🤖 AI Summary
This work addresses the instability in policy optimization within verifiable reward–based reinforcement learning, where large language models often struggle due to an imbalance between exploration and exploitation on extremely hard or easy samples. To mitigate this issue, the authors propose a fine-grained exploration–exploitation mechanism grounded in perplexity-space decoupling: samples are partitioned into high-perplexity (exploration) and low-perplexity (exploitation) subspaces, and a bidirectional reward allocation strategy is introduced that minimally perturbs the verifiable rewards. Experimental results demonstrate that this approach significantly enhances model performance on mathematical reasoning and function-calling tasks, effectively validating its capability to achieve a more nuanced and stable trade-off between exploration and exploitation.
📝 Abstract
Reinforcement Learning with Verifiable Rewards (RLVR) has catalyzed significant advances in the reasoning capabilities of Large Language Models (LLMs). However, effectively managing the exploration and exploitation trade-off remains a critical challenge. In this paper, we fully analyze the exploration and exploitation dilemma of extremely hard and easy samples during the training and propose a new fine-grained trade-off mechanism.

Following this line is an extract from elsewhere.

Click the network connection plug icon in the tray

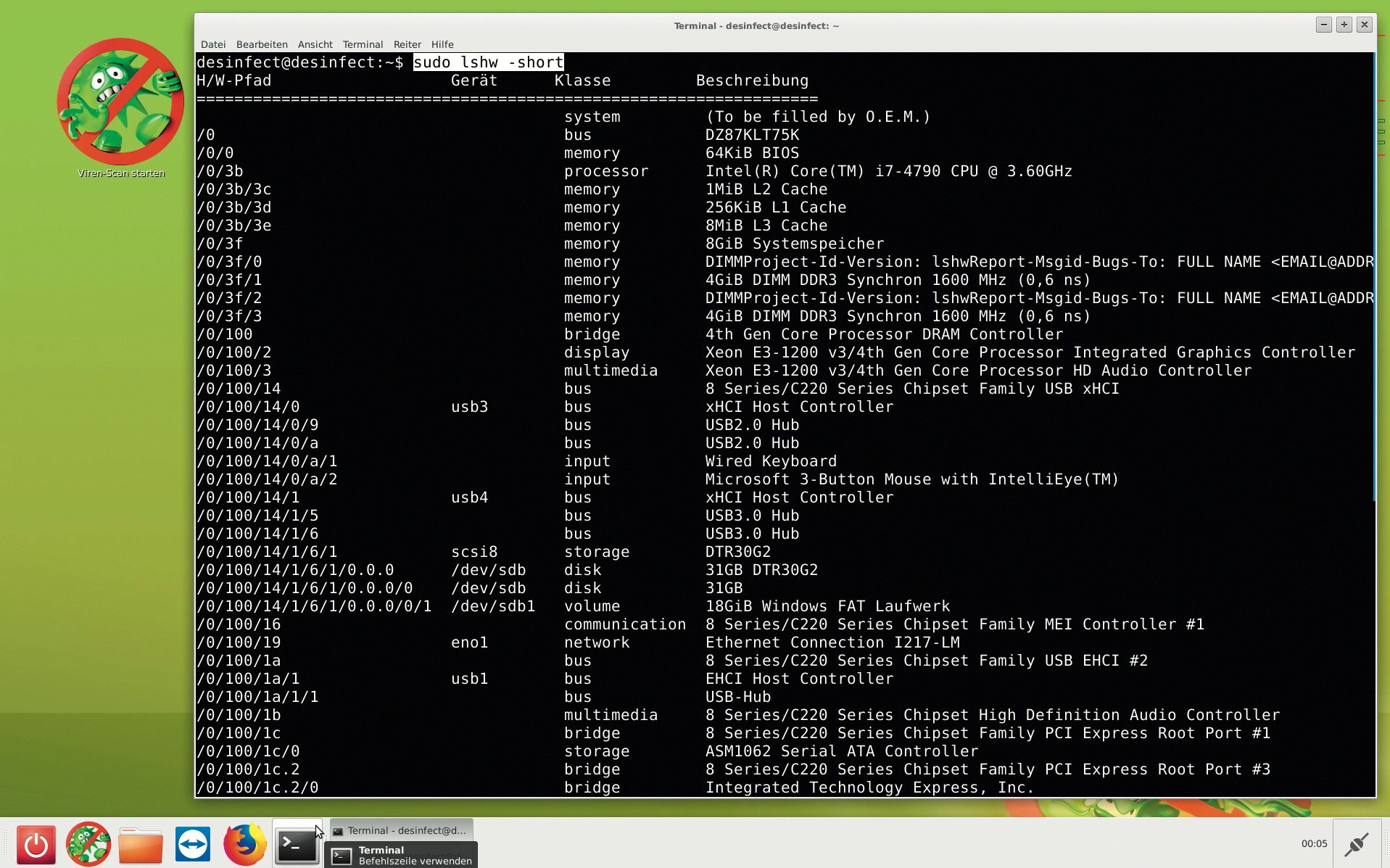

Concretely, we introduce a perplexity space disentangling strategy that divides the sample space into distinct exploration (high perplexity) and exploitation (low perplexity) subspaces, thereby mining fine-grained samples requiring exploration-exploitation trade-off. Subsequently, we propose a bidirectional reward allocation mechanism with a minimum impact on verification rewards to implement perplexity-guided exploration and exploitation, enabling more stable policy optimization. Finally, we have evaluated our method on two mainstream tasks: mathematical reasoning and function calling, and experimental results demonstrate the superiority of the proposed method, confirming its effectiveness in enhancing LLM performance by fine-grained exploration-exploitation trade-off.